Notepad++ Hit by Sophisticated Supply Chain Attack, Malicious Downloads Reported

Notepad++, a beloved and ubiquitous text and code editor among developers, has reportedly been the target of a significant supply chain attack. The incident, which has sent ripples through the community, did not involve a compromise of the application’s source code or its repository but rather its infrastructure. Allegedly orchestrated by state-sponsored hackers, with implications pointing towards China, the attack exploited a vulnerability in Notepad++‘s hosting provider.
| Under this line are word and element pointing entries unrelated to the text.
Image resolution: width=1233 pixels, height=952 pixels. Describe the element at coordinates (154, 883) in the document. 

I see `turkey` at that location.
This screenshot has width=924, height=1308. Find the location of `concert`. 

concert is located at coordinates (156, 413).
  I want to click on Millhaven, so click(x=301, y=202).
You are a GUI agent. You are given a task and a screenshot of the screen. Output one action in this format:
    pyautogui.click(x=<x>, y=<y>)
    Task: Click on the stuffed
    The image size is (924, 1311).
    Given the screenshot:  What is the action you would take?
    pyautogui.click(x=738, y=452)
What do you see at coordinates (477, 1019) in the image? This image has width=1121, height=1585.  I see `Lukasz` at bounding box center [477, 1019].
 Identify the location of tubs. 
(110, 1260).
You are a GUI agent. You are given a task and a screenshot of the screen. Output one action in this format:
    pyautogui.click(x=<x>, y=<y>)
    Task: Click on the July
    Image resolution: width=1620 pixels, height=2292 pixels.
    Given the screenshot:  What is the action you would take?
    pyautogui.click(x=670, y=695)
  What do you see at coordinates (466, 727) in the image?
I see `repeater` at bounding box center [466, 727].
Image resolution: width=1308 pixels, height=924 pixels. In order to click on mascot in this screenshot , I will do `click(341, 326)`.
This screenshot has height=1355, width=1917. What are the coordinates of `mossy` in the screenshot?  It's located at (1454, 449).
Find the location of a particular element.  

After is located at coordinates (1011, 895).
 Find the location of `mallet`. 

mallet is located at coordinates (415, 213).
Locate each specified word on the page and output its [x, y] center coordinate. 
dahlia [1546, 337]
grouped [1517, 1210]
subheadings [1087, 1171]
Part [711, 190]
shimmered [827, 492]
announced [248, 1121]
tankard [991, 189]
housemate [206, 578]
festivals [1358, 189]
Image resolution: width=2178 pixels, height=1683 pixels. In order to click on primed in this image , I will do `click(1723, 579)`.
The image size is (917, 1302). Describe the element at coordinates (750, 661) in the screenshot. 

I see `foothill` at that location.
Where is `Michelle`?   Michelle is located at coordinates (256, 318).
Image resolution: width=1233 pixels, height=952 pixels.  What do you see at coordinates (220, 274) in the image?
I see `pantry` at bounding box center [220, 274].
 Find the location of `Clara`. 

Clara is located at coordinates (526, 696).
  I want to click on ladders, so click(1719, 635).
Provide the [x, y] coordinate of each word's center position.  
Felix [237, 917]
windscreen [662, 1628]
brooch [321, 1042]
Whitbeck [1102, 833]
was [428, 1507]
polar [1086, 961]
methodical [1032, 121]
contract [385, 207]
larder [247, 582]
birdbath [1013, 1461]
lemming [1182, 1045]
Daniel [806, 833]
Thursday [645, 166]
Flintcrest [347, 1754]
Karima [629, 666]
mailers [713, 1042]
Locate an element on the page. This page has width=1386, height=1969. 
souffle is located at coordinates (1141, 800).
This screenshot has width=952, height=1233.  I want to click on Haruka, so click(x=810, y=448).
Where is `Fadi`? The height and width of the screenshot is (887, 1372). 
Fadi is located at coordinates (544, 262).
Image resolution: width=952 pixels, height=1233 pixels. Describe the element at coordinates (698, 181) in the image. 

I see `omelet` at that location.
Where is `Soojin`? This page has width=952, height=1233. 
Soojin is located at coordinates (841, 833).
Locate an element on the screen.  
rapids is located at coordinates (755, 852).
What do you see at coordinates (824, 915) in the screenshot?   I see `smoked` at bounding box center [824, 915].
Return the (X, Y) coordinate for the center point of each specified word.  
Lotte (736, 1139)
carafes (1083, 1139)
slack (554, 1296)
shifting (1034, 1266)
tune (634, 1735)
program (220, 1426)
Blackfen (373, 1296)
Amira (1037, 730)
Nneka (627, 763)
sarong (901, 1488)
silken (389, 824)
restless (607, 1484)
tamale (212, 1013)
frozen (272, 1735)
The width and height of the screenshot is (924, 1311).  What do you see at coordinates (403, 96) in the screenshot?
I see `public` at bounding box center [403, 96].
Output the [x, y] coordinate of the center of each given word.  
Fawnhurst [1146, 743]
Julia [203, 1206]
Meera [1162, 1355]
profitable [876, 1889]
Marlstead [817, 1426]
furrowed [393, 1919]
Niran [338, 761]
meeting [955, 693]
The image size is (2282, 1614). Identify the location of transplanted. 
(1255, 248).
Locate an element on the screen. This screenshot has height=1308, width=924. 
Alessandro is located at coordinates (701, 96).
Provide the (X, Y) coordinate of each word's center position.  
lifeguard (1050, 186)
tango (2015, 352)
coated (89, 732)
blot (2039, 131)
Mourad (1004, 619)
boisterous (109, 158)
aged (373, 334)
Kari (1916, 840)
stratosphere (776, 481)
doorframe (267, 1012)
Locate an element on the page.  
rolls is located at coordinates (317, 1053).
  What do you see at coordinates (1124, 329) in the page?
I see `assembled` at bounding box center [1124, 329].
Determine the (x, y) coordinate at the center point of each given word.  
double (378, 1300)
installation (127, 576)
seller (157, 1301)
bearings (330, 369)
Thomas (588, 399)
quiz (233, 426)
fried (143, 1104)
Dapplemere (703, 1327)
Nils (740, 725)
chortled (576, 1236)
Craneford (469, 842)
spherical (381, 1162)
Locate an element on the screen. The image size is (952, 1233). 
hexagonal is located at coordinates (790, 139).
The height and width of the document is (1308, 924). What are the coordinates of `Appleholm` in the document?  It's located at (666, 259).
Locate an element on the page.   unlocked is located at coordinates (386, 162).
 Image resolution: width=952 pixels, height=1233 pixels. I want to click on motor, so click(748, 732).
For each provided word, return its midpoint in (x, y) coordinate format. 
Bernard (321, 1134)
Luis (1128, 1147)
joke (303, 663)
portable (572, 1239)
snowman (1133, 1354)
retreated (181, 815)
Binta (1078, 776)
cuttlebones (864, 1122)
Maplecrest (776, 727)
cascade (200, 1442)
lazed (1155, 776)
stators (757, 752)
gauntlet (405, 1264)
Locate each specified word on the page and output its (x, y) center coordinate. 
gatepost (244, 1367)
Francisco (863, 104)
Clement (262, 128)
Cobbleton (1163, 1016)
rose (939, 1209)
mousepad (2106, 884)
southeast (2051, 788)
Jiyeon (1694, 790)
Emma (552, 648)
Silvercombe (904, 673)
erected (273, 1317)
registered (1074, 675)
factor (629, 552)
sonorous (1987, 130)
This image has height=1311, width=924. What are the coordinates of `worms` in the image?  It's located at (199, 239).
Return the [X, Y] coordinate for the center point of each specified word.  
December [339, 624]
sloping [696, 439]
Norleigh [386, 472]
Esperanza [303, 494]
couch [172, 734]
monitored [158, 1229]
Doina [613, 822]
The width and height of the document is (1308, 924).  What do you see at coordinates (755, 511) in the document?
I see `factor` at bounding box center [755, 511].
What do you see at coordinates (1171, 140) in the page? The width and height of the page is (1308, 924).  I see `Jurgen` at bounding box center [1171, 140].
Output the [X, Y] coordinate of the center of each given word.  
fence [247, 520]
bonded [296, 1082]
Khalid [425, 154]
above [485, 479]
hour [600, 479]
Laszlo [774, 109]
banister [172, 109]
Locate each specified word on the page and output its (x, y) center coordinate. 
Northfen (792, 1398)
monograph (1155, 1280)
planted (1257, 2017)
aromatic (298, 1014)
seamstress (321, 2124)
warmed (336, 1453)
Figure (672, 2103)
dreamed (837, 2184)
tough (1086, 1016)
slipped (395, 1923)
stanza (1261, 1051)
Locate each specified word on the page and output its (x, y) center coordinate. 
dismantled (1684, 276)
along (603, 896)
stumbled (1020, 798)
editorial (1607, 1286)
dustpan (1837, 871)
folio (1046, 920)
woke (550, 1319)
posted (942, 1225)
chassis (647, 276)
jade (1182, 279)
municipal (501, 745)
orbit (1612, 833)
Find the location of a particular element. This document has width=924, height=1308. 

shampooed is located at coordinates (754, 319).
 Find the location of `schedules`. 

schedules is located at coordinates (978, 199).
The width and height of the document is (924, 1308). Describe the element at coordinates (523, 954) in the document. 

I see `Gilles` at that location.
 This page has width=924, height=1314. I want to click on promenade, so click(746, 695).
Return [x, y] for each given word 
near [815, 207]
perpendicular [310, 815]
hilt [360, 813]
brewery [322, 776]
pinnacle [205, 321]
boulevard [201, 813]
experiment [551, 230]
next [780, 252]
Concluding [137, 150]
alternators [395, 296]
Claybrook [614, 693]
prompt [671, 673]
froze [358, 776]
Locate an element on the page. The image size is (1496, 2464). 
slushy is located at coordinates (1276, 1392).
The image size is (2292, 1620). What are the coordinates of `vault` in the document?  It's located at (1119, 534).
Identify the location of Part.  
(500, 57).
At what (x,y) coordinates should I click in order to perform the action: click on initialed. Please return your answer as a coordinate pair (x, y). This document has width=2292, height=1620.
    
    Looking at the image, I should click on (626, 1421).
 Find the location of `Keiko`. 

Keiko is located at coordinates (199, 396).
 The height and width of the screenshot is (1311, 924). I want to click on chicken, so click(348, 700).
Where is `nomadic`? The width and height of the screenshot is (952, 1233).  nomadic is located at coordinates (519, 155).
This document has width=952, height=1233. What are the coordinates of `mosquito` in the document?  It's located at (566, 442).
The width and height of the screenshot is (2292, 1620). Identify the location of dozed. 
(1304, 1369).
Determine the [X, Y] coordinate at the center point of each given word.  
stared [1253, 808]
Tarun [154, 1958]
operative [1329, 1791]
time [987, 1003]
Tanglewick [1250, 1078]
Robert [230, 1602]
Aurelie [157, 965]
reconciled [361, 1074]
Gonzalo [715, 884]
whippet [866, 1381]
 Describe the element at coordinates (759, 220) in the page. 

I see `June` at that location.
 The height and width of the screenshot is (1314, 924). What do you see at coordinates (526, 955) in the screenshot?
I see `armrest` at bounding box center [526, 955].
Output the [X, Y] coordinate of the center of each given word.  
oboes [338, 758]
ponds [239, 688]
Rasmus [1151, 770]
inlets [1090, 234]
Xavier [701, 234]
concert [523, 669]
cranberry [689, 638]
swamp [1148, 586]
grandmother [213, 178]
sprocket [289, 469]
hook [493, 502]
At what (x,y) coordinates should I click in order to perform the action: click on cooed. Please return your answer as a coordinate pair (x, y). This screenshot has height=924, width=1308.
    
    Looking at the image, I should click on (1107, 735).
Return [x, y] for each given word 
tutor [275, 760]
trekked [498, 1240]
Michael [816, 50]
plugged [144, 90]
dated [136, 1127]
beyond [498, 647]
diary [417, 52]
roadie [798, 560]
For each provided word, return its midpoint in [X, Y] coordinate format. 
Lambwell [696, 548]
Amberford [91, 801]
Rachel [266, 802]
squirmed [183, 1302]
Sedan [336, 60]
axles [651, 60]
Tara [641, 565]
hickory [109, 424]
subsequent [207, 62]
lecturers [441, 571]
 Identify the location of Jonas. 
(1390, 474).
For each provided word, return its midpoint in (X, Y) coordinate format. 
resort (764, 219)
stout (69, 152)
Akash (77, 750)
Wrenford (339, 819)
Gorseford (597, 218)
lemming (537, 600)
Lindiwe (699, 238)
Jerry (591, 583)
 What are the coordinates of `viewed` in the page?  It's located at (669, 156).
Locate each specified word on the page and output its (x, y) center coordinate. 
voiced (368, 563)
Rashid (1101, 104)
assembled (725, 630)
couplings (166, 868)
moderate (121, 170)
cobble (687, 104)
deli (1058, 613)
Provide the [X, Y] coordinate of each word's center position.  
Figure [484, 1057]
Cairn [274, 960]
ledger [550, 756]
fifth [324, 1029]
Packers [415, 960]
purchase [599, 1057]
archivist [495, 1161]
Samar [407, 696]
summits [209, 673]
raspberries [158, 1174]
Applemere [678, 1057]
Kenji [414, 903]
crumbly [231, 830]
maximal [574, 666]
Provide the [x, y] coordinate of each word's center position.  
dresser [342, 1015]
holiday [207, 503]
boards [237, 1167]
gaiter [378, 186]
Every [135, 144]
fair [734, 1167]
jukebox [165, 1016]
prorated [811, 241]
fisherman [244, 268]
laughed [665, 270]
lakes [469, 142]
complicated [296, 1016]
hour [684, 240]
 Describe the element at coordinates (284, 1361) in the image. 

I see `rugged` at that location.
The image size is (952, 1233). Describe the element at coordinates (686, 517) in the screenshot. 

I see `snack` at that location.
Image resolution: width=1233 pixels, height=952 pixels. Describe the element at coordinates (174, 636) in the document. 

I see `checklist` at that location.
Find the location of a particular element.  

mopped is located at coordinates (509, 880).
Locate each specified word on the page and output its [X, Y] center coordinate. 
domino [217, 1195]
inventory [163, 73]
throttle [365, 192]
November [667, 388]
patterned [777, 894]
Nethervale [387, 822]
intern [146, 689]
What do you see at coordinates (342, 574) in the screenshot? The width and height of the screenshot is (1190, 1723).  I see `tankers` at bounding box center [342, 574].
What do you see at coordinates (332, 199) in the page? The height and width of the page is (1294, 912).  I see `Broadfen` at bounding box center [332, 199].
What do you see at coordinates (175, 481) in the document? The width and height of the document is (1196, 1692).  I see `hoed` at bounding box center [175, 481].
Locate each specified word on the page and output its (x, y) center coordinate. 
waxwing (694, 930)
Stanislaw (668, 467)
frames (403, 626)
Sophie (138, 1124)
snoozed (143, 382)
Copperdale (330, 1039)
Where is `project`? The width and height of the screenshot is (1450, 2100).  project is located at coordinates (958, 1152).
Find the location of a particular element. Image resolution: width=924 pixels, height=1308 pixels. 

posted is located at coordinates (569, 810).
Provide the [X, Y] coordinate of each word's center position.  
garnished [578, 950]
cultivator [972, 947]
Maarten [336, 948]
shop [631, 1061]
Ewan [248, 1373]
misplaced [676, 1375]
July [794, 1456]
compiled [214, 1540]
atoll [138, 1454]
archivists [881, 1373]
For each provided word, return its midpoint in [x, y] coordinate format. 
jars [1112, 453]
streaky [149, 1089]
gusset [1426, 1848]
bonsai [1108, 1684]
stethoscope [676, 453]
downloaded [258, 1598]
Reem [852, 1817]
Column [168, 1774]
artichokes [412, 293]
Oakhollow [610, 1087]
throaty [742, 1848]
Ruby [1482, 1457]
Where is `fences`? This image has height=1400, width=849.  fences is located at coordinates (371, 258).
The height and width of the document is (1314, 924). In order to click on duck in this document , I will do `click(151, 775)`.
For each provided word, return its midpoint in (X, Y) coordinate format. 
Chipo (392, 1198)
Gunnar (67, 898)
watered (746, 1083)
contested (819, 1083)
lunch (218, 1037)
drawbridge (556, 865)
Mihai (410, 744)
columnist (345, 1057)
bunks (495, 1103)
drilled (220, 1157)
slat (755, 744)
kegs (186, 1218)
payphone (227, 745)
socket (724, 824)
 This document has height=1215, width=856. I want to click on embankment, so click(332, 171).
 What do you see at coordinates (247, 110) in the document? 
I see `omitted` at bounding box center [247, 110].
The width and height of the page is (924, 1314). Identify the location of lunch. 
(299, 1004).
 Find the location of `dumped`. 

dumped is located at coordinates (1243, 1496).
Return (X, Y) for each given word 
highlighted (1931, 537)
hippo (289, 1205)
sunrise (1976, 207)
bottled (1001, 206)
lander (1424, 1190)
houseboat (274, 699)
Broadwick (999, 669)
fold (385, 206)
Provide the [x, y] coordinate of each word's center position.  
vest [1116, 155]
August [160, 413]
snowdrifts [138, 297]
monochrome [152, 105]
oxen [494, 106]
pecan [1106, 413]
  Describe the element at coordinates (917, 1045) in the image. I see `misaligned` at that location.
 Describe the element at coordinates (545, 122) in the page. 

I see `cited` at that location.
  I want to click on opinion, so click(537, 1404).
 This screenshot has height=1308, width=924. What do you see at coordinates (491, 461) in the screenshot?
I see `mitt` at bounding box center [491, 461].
The breach, identified as a supply chain attack, centered on the storage services responsible for distributing Notepad++ binaries. The hosting provider’s shared server, used for download delivery, was reportedly compromised on September 2, 2025. Attackers maintained access to internal services until December 2, 2025, enabling them to redirect users attempting to download Notepad++ from the official site to malicious servers. This effectively meant users were downloading compromised binaries instead of the genuine application. The Notepad++ team has since updated their systems, conducted thorough testing, and, crucially, changed their hosting provider, indicating the issue is now resolved. This incident echoes the severe SourceForge attack in 2011 and highlights the often-overlooked vulnerability of supply chain elements, such as hosting services, compared to the core product itself. Industry observers note the contrast with applications like Visual Studio Code, which leverage robust Microsoft infrastructure, making such infrastructure-level compromises significantly more challenging.